The immediate effect of the ruling by the three-member panel
is that criminal prosecutors may now take an active role in
deciding how to use wiretaps authorized by a special
intelligence court and should have greater access to
information obtained from them. For more than 20 years,
prosecutors have been prohibited from making decisions on
which intelligence wiretaps to apply for because the standards
of proof are widely believed to be lower than for regular
criminal wiretaps.
But the judges today said that the passage of the legislation,
the USA Patriot Act, ensured that there is no wall between
officials from the intelligence and criminal arms of the
Justice Department. In fact, the judges asserted that the
20-year-old practice of keeping the two largely separate was
never required and was never intended by Congress.
"Effective counterintelligence, as we have learned, requires
the wholehearted cooperation of all the government's personnel
who can be brought to the task," the panel wrote. "A standard
which punishes such cooperation could well be thought
dangerous to national security." [Excerpts, Page A19.]
Today's unanimous ruling was a significant victory for
Attorney General John Ashcroft, who announced immediately that
he would use it to greatly expand the use of the special
intelligence court by prosecutors to obtain wiretaps of people
suspected of involvement with terrorists.
"This is a giant step forward," Mr. Ashcroft said at the
Justice Department, adding that he would swiftly increase the
number of lawyers both at the Federal Bureau of Investigation
and in prosecutors' offices around the country to seek
authorization for new wiretaps and surveillance orders to
combat terrorism.
"This revolutionizes our ability to investigate terrorists and
prosecute terrorist acts," he said.
The ruling also adds momentum to the Bush administration's
determination to shake off restrictions on how investigators
have operated since the Sept. 11 attacks, including the
lifting of restrictions on investigators using the Internet to
compile databases for combating terrorists.
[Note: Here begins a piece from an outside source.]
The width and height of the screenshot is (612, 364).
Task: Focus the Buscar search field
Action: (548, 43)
It may also oblige
the F.B.I. to share information gathered by its
counterintelligence agents more readily.
Both the appeals court and the court whose opinion it
overturned today were created solely to administer a 1978 law
allowing the government to conduct intelligence wiretaps
inside the United States. The three-member appeals court, the
United States Foreign Intelligence Surveillance Court of
Review, in issuing its first opinion ever, said that the lower
court, the Foreign Intelligence Surveillance Act Court, had
erred when it tried to impose restrictions on the Justice
Department.
The Court of Review, which had never met before and
essentially existed on paper, is made up of Judges Ralph B.
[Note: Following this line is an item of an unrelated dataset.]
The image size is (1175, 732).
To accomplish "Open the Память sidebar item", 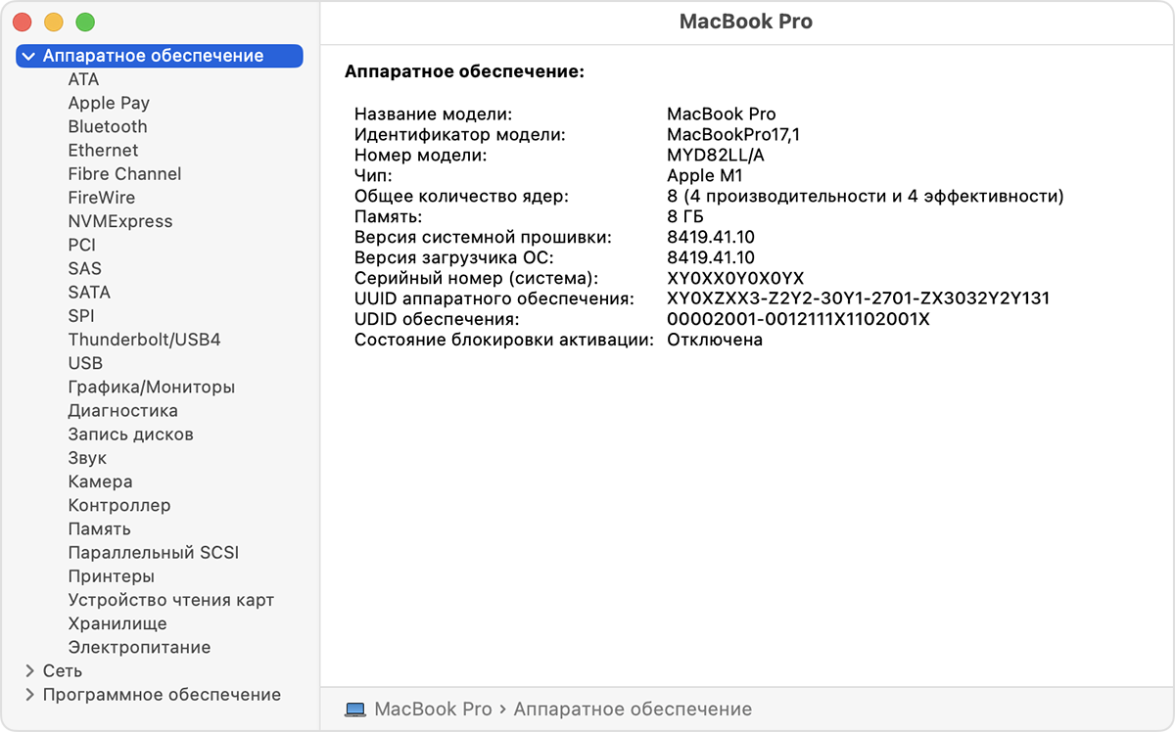I will 99,528.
Guy of the United States Court of Appeals for the Sixth
Circuit; Edward Leavy of the Court of Appeals for the Ninth
Circuit; and Laurence H. Silberman of the Court of Appeals for
the District of Columbia Circuit. All were appointed to the
panel by Chief Justice William H. Rehnquist of the Supreme
Court.
Because of the unusual nature of the law on which the case was
decided it is unclear whether anybody is in a position to
appeal today's ruling to the Supreme Court. The only party was
the Justice Department, which won; the American Civil
Liberties Union and the National Association of Criminal
Defense Lawyers, who filed briefs, were afforded only
friend-of-the-court status, which does not entitle them to
appeal.
Ann Beeson, a litigation director at the civil liberties
union, said her group was exploring whether to seek to be
allowed to intervene as a party.
The case arose in May when the lower court, which decides
whether to grant intelligence authorizations, ruled on an
application submitted by Mr. Ashcroft's investigators. At the
time, the court ordered the government to meet certain
conditions to obtain the authorization to wiretap an
individual who is identified in court papers only as a
resident of the United States who is working as an agent of a
foreign power.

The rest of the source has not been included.